DRIVEN

A dark literary short story , Part of the collection "The Passengers You Cannot See"

By The Behrg

2
10 min.
69

They will call her Monster. Child killer. A seething psychopath. Though right now she is just another hapless driver fighting traffic on her daily commute, unaware of the destination to which she will arrive. For her next stop is not a location, but an act, each road sign leading to the same place. The same word.

Murder is not a location to which one drives, rather it is a location to which one is driven. And yet the destination beyond this act will ensure the woman lives forever. After all, straight is the road, and narrow the gate. But watch closely. Read carefully. For within this tale, the secret of eternal life will be revealed.

Though seemingly ordinary, the difference between this woman and you or me are the passengers she’s picked up along her way, the ones you cannot see. The ones silently goading her to crank the wheel, slam her foot on the gas, and smash her car into the center divider. The ones hoping she’ll drag more sacks of flesh and bones with her as she cruises toward the circular drain easily mistaken as a tunnel entrance. The ones driving her to her destination like a jockey whipping a steed, even though she is the only one behind the wheel.
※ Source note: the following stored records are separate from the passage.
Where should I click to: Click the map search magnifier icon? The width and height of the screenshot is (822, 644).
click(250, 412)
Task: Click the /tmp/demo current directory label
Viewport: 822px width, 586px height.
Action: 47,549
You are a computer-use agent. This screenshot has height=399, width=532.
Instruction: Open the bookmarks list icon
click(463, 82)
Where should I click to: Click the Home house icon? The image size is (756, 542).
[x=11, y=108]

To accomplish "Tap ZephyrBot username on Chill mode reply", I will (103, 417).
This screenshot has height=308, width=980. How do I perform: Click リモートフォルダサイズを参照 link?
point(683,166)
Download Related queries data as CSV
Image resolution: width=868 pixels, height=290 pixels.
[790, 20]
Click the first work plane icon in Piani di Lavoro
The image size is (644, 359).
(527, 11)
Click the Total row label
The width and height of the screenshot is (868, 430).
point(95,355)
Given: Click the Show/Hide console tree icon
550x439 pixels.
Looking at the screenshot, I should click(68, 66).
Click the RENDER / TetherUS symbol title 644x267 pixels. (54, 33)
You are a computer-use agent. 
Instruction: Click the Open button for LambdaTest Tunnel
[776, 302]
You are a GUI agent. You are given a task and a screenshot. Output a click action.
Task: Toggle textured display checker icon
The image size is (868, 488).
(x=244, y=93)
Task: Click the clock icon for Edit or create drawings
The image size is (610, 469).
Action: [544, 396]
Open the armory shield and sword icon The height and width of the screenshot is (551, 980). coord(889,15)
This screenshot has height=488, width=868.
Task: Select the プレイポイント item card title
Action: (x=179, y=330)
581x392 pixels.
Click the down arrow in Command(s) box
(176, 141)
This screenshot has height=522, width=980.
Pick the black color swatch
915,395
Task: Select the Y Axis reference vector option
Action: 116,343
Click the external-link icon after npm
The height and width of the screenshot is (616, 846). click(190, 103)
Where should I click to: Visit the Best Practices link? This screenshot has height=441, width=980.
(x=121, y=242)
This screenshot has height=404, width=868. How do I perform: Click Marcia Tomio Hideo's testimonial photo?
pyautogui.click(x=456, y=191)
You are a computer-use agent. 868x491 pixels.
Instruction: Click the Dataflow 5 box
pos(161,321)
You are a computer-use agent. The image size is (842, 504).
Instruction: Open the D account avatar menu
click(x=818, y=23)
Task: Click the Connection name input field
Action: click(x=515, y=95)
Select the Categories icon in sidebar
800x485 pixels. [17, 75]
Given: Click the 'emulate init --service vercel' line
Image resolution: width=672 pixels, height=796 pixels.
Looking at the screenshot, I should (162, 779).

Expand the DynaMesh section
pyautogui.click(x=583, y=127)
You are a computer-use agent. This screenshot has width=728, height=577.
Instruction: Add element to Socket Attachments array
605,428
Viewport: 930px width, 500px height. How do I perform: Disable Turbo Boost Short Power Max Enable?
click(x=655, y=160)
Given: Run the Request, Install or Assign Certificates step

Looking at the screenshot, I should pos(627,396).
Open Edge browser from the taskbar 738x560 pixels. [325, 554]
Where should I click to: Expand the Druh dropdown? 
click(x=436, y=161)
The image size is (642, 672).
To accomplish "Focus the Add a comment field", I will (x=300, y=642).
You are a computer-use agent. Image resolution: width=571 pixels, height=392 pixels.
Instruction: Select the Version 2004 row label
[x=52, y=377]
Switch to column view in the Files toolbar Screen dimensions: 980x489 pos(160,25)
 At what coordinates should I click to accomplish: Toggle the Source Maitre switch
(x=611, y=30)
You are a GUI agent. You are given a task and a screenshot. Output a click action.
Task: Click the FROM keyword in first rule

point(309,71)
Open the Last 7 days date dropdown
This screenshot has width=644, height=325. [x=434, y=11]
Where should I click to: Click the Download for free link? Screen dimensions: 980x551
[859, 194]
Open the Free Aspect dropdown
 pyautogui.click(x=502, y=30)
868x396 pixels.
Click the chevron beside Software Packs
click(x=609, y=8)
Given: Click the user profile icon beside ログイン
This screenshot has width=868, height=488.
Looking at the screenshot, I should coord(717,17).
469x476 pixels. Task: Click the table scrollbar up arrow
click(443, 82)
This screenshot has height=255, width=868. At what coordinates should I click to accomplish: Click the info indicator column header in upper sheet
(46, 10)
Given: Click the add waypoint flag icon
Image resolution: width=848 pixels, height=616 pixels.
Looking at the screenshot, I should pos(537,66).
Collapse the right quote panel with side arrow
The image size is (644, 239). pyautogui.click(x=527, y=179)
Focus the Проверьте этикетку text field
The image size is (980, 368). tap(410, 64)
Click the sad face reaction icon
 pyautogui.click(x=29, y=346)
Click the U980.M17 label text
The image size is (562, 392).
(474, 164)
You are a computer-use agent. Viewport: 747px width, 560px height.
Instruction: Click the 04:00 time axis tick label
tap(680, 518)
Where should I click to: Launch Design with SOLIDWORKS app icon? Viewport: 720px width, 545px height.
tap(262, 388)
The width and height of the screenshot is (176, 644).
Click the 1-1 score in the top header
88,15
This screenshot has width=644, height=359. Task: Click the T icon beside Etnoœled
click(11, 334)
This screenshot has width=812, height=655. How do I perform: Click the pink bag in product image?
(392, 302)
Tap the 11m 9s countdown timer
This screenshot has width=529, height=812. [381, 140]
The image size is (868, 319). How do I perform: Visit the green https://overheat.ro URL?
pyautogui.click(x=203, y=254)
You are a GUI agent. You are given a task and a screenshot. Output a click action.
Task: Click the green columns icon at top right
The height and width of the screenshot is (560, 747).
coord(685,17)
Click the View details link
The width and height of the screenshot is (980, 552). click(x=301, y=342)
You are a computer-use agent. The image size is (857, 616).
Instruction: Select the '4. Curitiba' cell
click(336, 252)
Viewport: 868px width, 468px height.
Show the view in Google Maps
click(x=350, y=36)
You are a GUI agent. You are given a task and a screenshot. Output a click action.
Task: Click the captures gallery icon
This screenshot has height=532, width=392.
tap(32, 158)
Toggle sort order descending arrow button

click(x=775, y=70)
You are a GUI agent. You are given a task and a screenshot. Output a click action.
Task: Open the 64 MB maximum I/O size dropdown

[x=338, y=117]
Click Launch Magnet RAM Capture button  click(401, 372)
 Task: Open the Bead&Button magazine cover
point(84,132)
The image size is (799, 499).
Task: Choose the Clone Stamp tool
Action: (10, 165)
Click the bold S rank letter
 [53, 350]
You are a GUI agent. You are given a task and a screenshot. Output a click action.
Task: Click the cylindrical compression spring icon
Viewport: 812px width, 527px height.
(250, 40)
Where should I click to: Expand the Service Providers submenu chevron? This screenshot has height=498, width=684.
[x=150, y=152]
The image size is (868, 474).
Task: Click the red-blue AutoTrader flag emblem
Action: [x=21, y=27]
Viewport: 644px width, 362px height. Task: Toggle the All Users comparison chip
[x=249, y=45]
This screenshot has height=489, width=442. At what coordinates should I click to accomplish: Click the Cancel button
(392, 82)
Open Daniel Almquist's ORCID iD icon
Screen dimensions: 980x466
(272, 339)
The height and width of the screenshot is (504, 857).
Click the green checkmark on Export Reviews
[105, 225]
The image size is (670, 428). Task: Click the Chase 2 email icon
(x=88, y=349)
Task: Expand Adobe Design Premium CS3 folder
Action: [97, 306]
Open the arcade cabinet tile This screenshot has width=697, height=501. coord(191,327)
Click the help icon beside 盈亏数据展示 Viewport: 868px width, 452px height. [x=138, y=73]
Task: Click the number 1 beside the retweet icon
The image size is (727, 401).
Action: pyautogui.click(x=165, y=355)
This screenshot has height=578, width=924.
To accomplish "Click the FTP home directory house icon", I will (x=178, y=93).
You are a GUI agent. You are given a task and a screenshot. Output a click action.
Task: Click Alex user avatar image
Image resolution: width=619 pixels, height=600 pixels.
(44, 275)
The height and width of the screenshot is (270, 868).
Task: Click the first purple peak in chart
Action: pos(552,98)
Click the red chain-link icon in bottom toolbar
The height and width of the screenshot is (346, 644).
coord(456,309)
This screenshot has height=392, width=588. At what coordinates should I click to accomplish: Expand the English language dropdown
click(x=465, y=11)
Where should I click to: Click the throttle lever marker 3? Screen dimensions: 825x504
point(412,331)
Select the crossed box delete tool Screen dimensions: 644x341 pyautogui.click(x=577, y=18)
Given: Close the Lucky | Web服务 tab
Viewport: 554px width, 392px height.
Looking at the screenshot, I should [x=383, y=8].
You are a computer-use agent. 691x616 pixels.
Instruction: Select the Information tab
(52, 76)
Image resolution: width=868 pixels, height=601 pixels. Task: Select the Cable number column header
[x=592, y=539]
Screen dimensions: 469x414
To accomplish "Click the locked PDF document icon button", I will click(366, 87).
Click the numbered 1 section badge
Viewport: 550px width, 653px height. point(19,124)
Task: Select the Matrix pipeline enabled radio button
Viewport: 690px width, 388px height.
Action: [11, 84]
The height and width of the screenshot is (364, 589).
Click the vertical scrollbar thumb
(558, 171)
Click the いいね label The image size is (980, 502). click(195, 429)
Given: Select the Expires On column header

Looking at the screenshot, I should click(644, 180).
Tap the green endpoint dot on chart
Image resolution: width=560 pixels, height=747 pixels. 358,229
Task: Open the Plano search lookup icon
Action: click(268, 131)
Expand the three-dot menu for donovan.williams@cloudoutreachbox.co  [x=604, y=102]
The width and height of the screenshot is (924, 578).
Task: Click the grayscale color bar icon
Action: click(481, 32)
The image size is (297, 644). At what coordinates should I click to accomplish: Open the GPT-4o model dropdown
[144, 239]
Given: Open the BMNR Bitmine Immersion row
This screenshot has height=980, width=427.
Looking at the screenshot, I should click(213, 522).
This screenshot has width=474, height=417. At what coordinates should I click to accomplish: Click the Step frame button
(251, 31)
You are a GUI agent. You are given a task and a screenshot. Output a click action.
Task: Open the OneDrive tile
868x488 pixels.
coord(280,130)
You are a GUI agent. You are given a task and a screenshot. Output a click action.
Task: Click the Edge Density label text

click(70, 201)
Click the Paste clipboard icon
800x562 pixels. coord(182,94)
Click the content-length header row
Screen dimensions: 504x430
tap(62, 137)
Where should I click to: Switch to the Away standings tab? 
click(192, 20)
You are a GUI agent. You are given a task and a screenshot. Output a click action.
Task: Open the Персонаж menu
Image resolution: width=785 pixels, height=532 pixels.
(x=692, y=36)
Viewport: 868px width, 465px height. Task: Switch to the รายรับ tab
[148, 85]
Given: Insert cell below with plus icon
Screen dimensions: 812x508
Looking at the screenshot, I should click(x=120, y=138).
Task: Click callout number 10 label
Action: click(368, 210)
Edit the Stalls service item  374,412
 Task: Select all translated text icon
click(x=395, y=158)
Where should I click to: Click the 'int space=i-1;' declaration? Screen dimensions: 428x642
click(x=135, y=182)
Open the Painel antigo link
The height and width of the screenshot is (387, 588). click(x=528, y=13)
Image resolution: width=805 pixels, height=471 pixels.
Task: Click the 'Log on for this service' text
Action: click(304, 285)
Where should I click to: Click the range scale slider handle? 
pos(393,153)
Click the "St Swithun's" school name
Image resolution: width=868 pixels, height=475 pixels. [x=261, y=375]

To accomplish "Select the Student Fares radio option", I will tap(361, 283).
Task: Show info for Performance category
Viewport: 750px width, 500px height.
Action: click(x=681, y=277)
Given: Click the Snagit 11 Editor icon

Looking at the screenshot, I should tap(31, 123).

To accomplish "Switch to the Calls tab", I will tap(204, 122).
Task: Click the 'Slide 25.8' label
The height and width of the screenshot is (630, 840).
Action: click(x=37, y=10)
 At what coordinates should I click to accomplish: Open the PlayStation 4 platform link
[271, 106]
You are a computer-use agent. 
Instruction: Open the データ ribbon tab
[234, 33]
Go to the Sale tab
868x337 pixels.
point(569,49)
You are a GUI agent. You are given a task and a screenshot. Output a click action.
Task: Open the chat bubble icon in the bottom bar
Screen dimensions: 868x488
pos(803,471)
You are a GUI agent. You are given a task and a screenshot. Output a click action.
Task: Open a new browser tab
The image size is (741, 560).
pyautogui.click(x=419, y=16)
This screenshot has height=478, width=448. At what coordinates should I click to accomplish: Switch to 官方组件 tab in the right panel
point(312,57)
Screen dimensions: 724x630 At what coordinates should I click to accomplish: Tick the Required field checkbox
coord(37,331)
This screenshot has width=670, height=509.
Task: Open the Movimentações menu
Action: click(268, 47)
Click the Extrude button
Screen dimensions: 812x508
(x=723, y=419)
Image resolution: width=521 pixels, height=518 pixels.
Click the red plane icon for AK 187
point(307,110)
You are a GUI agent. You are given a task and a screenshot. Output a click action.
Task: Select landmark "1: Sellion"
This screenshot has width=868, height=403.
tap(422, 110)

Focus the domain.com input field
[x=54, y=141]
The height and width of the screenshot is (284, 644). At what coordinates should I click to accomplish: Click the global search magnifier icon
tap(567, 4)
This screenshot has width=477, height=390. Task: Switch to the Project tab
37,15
At the age of six, she picked up her first passenger. Mom had gone through a carousel of boy toys, men of different ages and sizes, each entering one car door and, after a few miles, departing through another. Occasionally they’d leave behind a memento, grease stains on the seats or smudges on the windows. A spot of vomit on the carpet that gelatinized into a hardened mass. But though Bill Sturges left her mother and their lives after fourteen months—a longer courtship than usual for her mother—he never got out of the vehicle. He became a fixture, a part of the car’s interior. A festering wound that, whether picked at or not, never healed.

He shattered the girl’s arm with a toaster. Not just a break; in the x-ray her bones looked like a window pane that’s had a rock thrown through it. But she quickly learned his outbursts and sudden fits of rage were her fault, not his. Because she interrupted him during a game. Because she laughed too hard and too loud. Because she was too stupid to know what was good for her. Because her momma was a good lay, but good lays came with fine print, and she was the excess baggage. Because, if he ever had a daughter, he hoped to God she’d be brighter than her.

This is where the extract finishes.